Task goal:
Search the records for the word "Malt" and copy every line in which it occurs.

Saved entries:

· · · · ·

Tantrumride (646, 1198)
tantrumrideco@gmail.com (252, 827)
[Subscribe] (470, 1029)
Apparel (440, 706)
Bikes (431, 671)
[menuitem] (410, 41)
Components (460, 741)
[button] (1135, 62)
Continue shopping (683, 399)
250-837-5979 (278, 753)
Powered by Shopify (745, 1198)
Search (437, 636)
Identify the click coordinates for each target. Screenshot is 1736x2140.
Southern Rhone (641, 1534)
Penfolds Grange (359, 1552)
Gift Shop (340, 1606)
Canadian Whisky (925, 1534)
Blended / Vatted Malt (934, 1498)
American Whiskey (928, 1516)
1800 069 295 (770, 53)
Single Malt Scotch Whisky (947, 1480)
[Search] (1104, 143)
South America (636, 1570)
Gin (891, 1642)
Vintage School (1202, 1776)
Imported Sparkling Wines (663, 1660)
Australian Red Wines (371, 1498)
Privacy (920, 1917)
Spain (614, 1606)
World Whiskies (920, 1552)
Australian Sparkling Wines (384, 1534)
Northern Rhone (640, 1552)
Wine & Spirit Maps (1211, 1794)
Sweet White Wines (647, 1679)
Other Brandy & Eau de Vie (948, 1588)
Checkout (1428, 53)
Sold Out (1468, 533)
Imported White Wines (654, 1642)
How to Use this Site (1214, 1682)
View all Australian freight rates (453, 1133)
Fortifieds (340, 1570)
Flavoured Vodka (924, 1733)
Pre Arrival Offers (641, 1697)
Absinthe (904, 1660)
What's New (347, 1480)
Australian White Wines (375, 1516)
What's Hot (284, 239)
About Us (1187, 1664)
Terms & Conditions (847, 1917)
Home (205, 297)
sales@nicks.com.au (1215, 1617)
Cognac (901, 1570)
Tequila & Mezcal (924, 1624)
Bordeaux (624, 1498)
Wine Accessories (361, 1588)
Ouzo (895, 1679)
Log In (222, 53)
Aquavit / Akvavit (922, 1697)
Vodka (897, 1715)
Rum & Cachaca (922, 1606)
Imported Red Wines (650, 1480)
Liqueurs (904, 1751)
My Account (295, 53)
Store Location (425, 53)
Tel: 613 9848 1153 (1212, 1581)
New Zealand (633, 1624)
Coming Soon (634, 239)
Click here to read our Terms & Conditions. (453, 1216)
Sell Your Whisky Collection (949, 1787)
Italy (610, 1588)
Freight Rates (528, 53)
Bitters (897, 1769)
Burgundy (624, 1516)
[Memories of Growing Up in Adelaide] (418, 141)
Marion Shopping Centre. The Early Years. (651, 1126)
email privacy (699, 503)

· · · · ·

Answer to this problem:
Blended / Vatted Malt (934, 1498)
Single Malt Scotch Whisky (947, 1480)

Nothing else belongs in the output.